玄関前に着き、インターホンを押す。隅々まで掃除がされている。扉も重厚感がある。
「はい」とインターホンのスピーカーから流れてくる。
「お疲れ様です。工藤です」
「ああ、はいはい。鍵開けるから入ってくれ」
ガチャンと大きな音が扉から聞こえた。そっとドアノブを動かすとドアが軽く開いた。
工藤は仙台で辞令を受けた後、荒川から連絡があった。
私の家でご飯でもどうだい。
簡単な文章だった。ただそれが荒川の特徴でもある。簡易的にかつ迅速に。工藤は直ぐに予定を合わせ、1週間もしないうちに荒川の自宅へ出向いた。
「わざわざ自宅にまで招いていただいてありがとうございます。こんな料理まで」
テーブルの前には多くの料理が並んでいる。鶏肉だ、刺し身だと、男二人が食べるには多すぎる。酒も多い。日本酒やビール、目線を左に動かすとワインサーバーが見える。家も広い。天井も高い。それでも、隅々まで掃除の手が入っている。ホコリは一切溜まっていない。荒川がワインを片手に持っていた。
「いや、君が大変なことになっていると聞いてね。これぐらいのことしかできないけど、ゆっくりしていってくれ。料理は、半分は自分で、半分はデリバリーだ」
荒川は笑いながら栓を抜き、ワイングラスに注いだ。赤ワインだった。ただ、工藤はワイン、酒自体あまり飲まないので、それが一体どこのワインで何年ものかさっぱりわからなかった。色は朱色ぽっさがあるので、赤ワインだろう。
「あ、ワインまでそんな。水で十分です」
「良いんだよ。これは私の好きなものでね。労いも込めてだ。まあ、君はお酒はあまり好きではないだろうけど、これは美味しいと思ってくれると信じているよ」
荒川からグラスを受け取り、「乾杯」と言う。無言で、グラスを鳴らす。高音が響く。ワインを口に含むと、酸味が口の中に残る。思わず、工藤は眉間を寄せた。
「あまり合わなかったかな」
口を手でとっさに拭いた。親指には朱色の液体が多く付いていた。
「そんなことはないです。せっかく開けていただいたんですから最後まで」
「無理しなくてもいいよ。君は変に細かいところまで頑張ってしまうよね。もう少し気楽に」
荒川はテーブルに肘を置き、微笑していた。工藤は新しい話題を考えた。
「本当にありがとうございます。こんなことまでしていただいて」
「良いんだ。残念な結果になったが、私は君の味方だ。優秀な人間であることは確かなのに、上の奴らは何もわかっていない」
目線は工藤を見たままだった。じっと見つめ、瞬きも最小限に抑えているようだ。
「荒川さんの言葉が今の自分に染みるようです」
「大げさだなぁ。直ぐに君は私を追い越すよ」
外の雨は一層強くなり、風も強くなった。大きめのガラスが波打ちそうなぐらい、音がピュウとたてている。

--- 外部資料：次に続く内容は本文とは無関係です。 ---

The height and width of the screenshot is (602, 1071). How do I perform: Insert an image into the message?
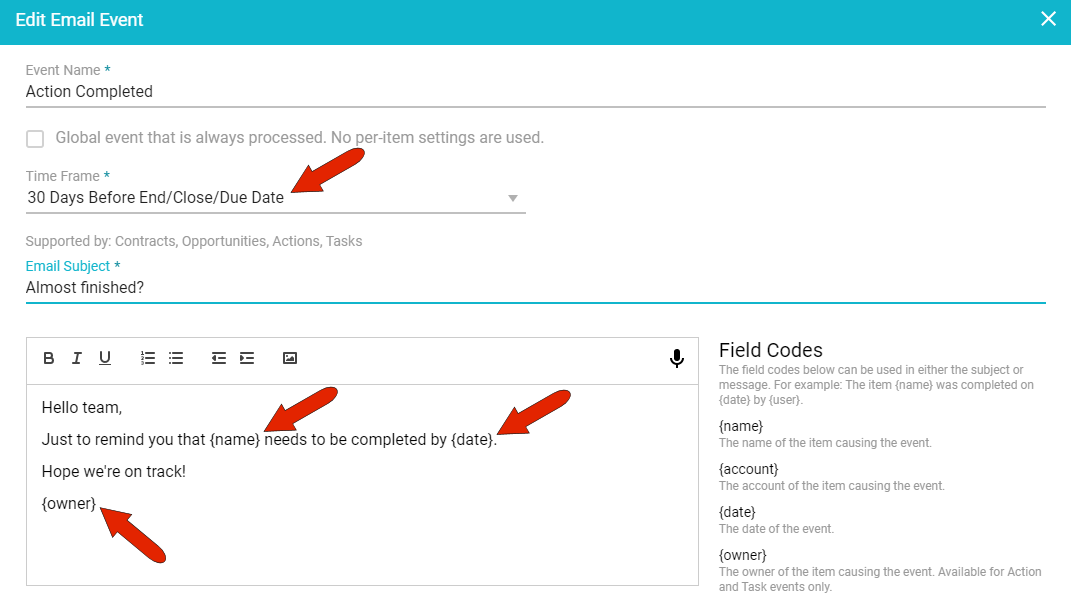(x=290, y=358)
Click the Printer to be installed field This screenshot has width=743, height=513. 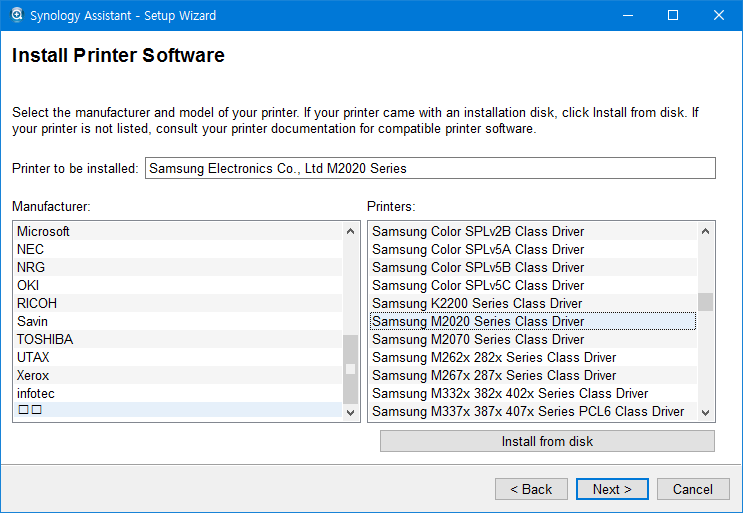(430, 168)
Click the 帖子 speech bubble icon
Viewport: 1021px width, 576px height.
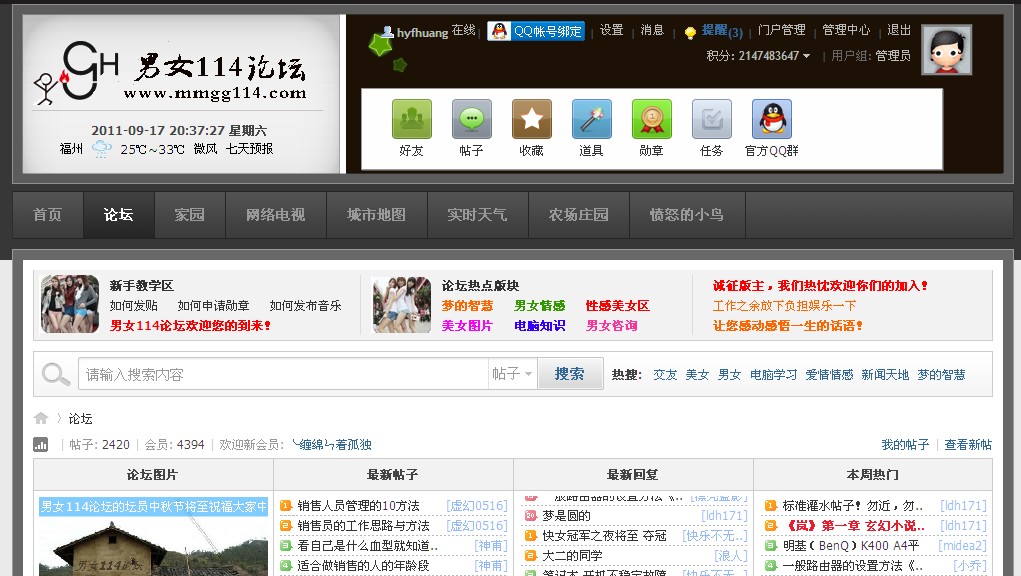coord(471,119)
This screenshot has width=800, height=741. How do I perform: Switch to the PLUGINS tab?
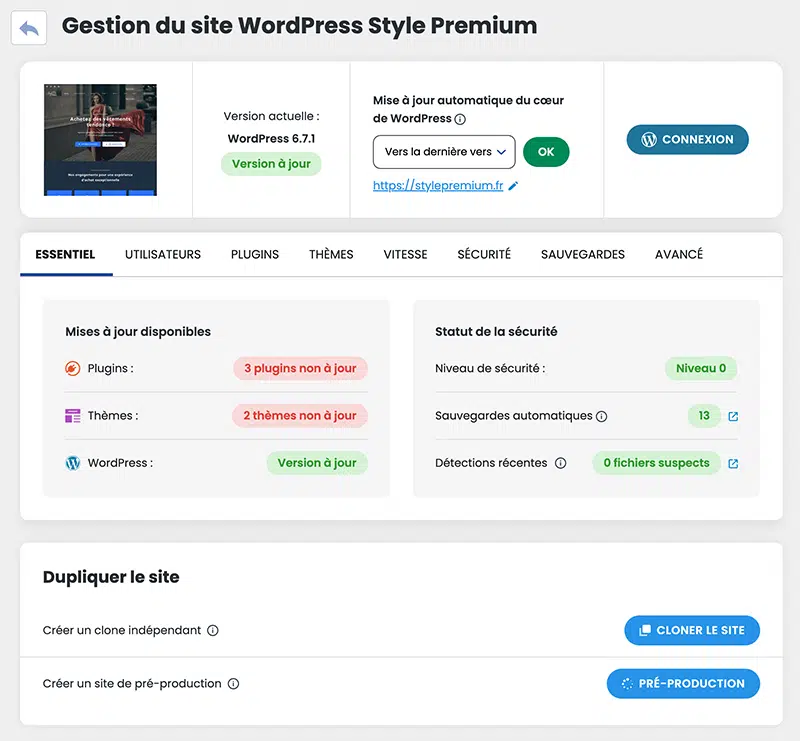pyautogui.click(x=255, y=254)
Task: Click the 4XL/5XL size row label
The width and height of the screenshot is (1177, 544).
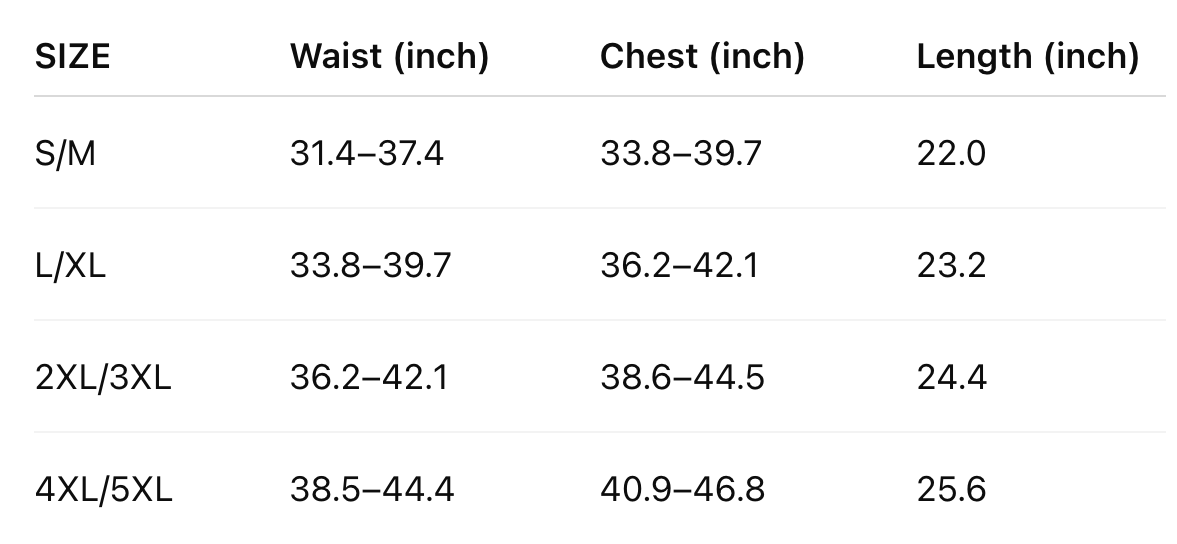Action: pos(104,490)
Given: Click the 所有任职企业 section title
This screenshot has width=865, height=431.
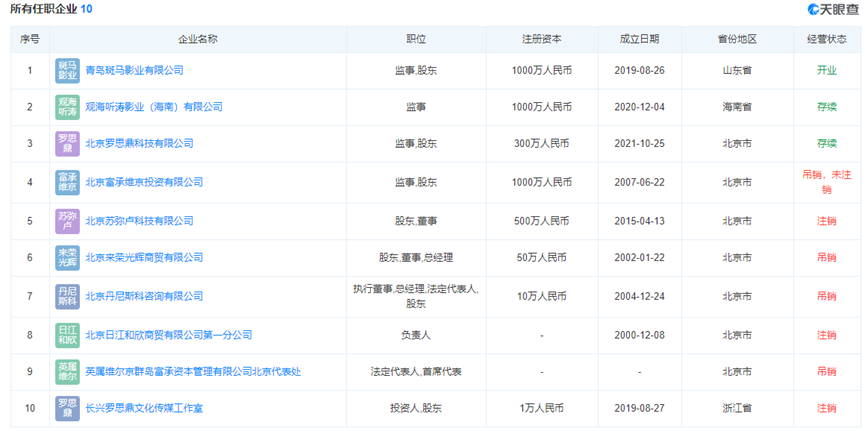Looking at the screenshot, I should pyautogui.click(x=45, y=10).
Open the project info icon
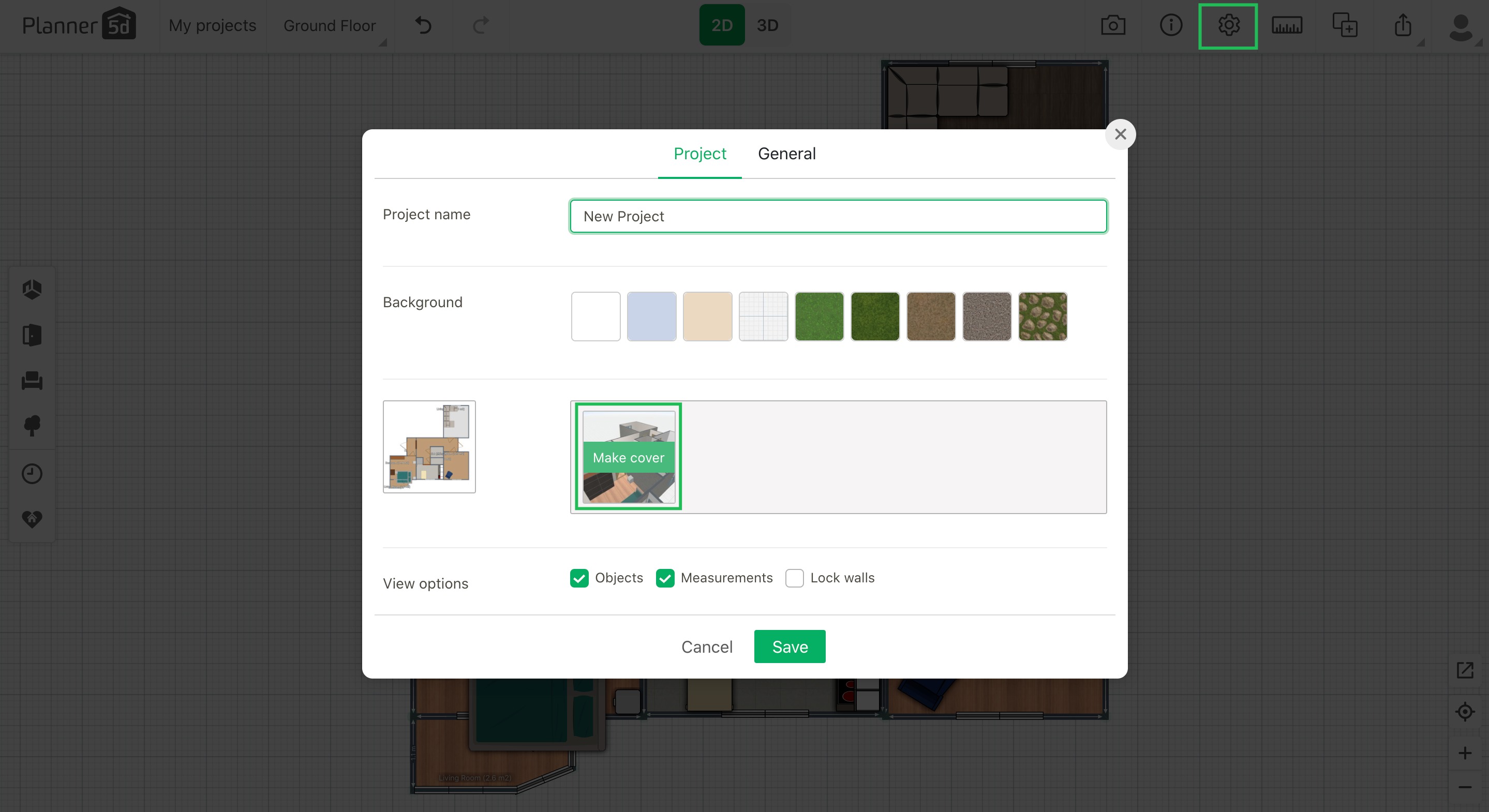The width and height of the screenshot is (1489, 812). click(x=1170, y=25)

「君と出会って、もう結構経つ。再婚をして、なんとか家族のことにもやっと手を回すことができるようになった。もう二度と離婚はしないと思うようにもなった」
酒に酔っているわけでは無さそうだが、少し驚いた。あまり感傷的にはならない人が珍しいと。
「君に出会ってよかったと思っている。顧問という役職にもなって永続的に会にも携わることも出来た」
工藤は少し身を乗り出した。
「荒川さんはもう少し出来たと思うんです。これは私の勝手の考えですが」
「そんなことはないさ。仙台の井上さんも含めて、上の人間はあまり私のことを良くは思っていなかっただろうけど」
グラスを置いて、タバコをズボンのポケットから取り出した。ライターも一緒に取り出していた。カチッとはっきりとした音をたて、力強く、ライターから火柱が立っていた。
「先日、井上地区長とお会いした際にも、おっしゃっていました。『彼は問題のある人間だ』と」
タバコを口に含み、鼻から煙を出す。それをもう二回ほど繰り返したあと、「そうか」と肩を落とすように言った。
「彼はこの会の教えを特に重んじている人間だ。一度離婚をして、また相手の人も一度離婚をしているのに、その人と再婚なんて、規律違反でこの会で重要な部類に入る所を私は破った。そう思われて当然さ」
タバコはもうすぐでフィルターに付きそうだったが、赤く火が付いているのがはっきりと見える。
「私はこの会、信教世界を一度全て壊す、改革が必要だと強く言ってきました。それが気に食わなくて、井上地区長は会長に頼んで」
「いや、彼はそんなことをするような人間ではないと、私は思うよ。私の意見だから、必ずしもそうだとは限らない。ただ、彼との付き合いは長い」
同じ意見になると思っていたところで、それは無いと言われてしまうとなんとも言えない気持ちになる。ショックとまでは行かないが、理解を得られなかったと勝手に落胆する。
「あの時に頭の中が、全てが沸騰したかのように何も考えられなくなっていました。これら全て井上地区長のせいだ、なんて考えて」
荒川はまたワイングラスを手に取り、口に運んだ。
「もう決まったことは仕方がない。位は、文字的には下がったかもしれない。でもそれを人生の長い中での小さな出来事だと思えばいい」
工藤は、思わず口元が緩んだ。「本当にありがとうございます」
私の思う、この会でのトップは荒川さん、あなただけです。そう心の中でつぶやいた。